Rumah Tak Berwujud

Arianti Pratiwi Mustar
Chapter #8

Memancing di Hari Minggu.

Hari minggu ini aku beraktivitas lebih pagi dari biasanya. Kami berempat sudah menyusun rencana untuk berenang di pantai sekaligus memancing. Sembari menunggu Cakra dan Maria pulang dari gereja, aku dan Kafa mengais-ngais di sekitar gazebo untuk mengumpulkan cacing tanah sebagai umpan ikan.

Kegiatan memancing dimulai dua tahun yang lalu. Sewaktu bapak Kafa bersama beberapa teman kantornya mengajak kami ke pantai, ternyata bukan untuk berenang, tapi memancing. Mereka menyewa tiga perahu milik nelayan sekitar.
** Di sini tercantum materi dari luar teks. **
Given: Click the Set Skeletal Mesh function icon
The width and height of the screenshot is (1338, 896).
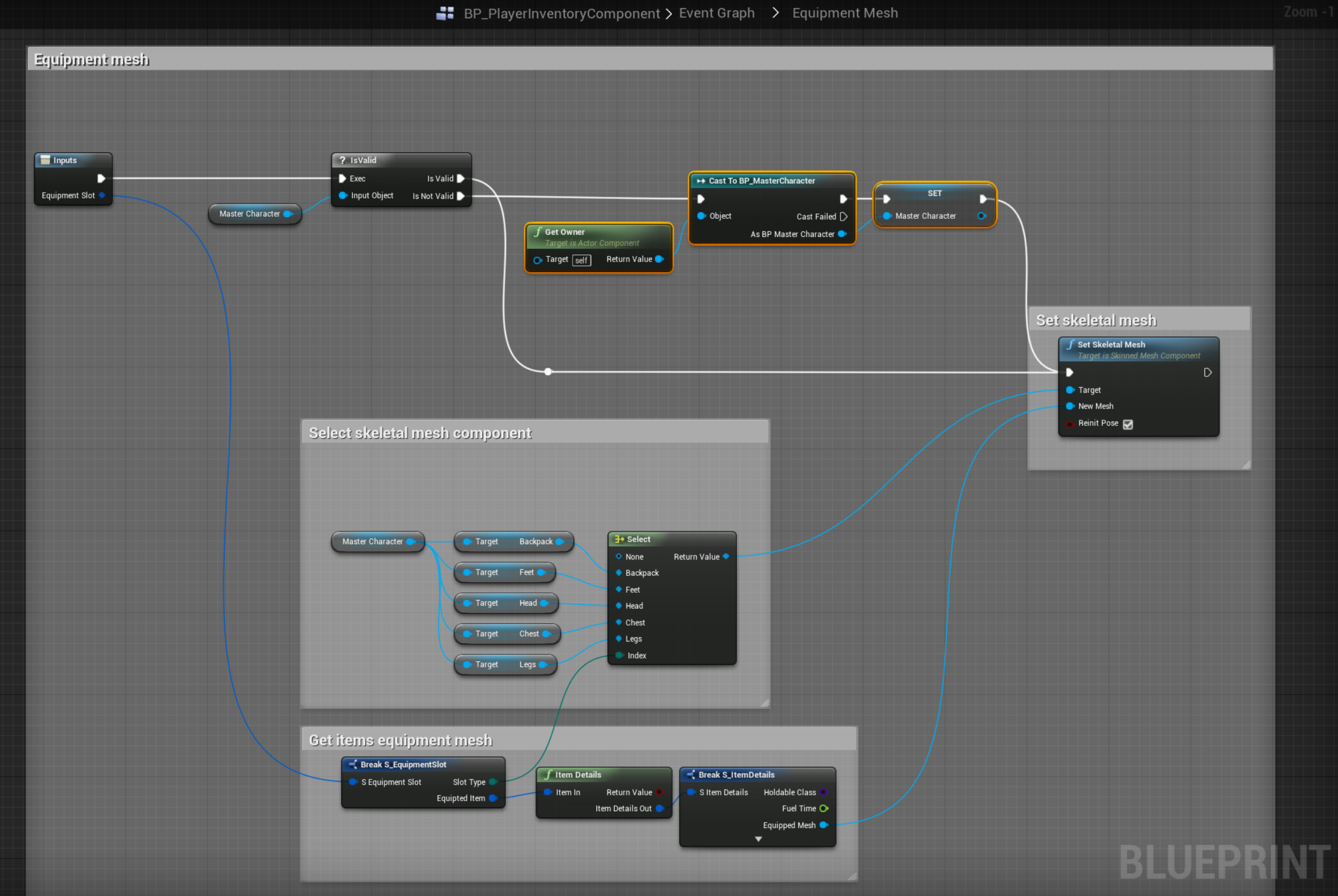Looking at the screenshot, I should tap(1070, 344).
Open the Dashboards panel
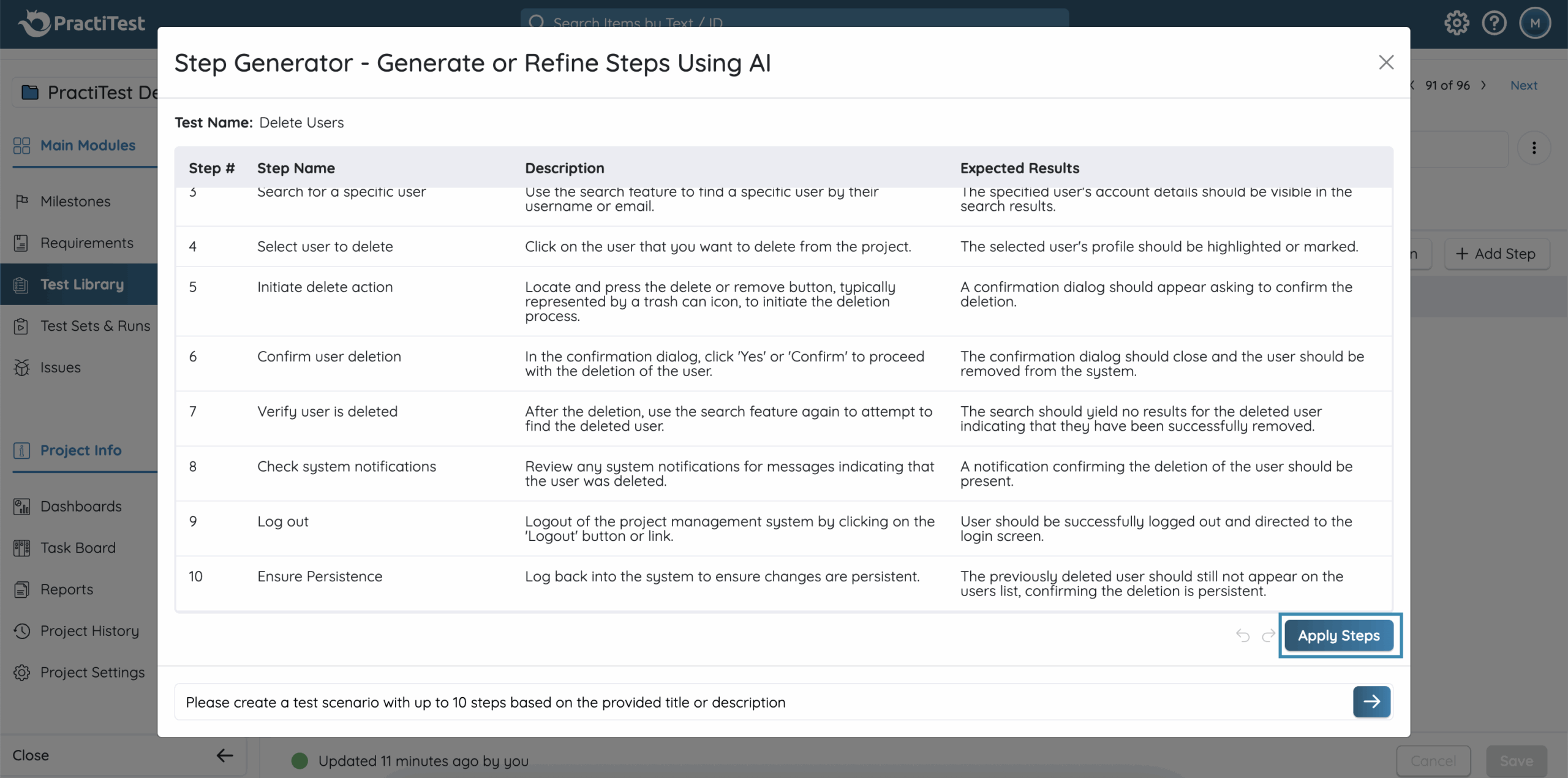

Cakra dan Kafa ikut juga, dari sana mereka memperoleh ilmu baru tentang cara memancing yang benar. Saat itu hasil tangkapan mereka lumayan banyak. Aku, Maria, dan Tante Eka langsung mengeksekusi ikan-ikan tersebut di pinggir pantai. Kami mencelupnya pada air garam dan jeruk nipis satu atau dua menit, kemudian membakarnya. Nasi panas dan dabu-dabu sebagai pelengkap.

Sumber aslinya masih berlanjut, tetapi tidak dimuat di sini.